I have also read your article published on AOAS (2019) about ORSF. In that work, you used a regularized Cox model to calculate the decision boundary. But in the recent paper, you used a standard Cox model. Besides improving computational speed, are there any other reasons for this change?
There is no benefit apart from the improved computational speed. One of the most interesting findings from the JCGS paper is that the much faster version of using 1 iteration of the newton-raphson procedure ends up being practically equivalent in terms of C-statistic compared to the much more thorough penalized Cox regression approach from the AOAS paper.
You said that memory is conserved by conducting bootstrap resampling via "random integer-valued weights". Are there literatures mentioning this approach? (Or any keyword I can google?)
I would guess that other packages (e.g., ranger
) do this to make bootstrapping more efficient. I don't know of a good prior reference for this approach (you can always cite the JCGS paper though).
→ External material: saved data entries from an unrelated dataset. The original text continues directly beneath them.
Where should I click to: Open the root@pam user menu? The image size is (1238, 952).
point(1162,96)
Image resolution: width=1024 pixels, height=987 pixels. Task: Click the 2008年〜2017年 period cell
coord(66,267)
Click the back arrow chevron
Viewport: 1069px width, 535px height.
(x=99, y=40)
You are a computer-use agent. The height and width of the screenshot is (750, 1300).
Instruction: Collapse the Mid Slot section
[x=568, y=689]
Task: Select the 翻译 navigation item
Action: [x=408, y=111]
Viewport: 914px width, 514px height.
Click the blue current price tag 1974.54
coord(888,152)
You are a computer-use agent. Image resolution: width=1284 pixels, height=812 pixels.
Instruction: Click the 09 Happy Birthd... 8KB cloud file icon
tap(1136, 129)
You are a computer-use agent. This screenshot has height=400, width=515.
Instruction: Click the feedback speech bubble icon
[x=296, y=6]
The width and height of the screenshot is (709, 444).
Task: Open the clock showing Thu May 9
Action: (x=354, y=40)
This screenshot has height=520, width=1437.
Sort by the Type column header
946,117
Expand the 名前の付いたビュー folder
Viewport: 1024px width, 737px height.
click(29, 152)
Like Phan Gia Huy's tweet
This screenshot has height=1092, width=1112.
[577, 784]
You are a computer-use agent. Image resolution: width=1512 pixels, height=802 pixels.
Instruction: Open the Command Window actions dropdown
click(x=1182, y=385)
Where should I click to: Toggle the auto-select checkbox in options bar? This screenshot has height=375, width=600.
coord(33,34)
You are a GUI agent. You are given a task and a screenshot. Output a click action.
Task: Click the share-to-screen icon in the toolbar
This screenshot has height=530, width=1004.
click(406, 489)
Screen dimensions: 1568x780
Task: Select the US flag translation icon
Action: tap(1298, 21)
I don't think you need a reference for this approach though, as you can convince yourself it is asymptotically identical to the usual bootstrap procedure with code.
# bootstrap a standard error
n_obs <- 1000
n_boots <- 10000
x <- rnorm(n_obs)
boot_stats_regular <- vector('numeric', n_boots)
boot_stats_weights <- vector('numeric', n_boots)
for(i in seq(n_boots)){
# regular bootstrap approach
index <- sample(n_obs, replace = TRUE)
# weighted bootstrap (using same sample as regular)
weights <- vector("numeric", n_obs)
for(w in seq_along(weights)) weights[w] <- sum(index==w)
# do this to match what aorsf does (i.e., no getting sampled > 10 times)
weights <- pmin(weights, 10)
boot_stats_regular[i] <- mean(x[index])
boot_stats_weights[i] <- weighted.mean(x, w = weights)
}
# check
sd(boot_stats_regular)
#> [1] 0.03138031
sd(boot_stats_weights)
#> [1] 0.03138031
t.test(x)$stderr
#> [1] 0.03088334
Created on 2024-05-12 with reprex v2.1.0
@bcjaeger Very appreciate your kindness and detailed explanation!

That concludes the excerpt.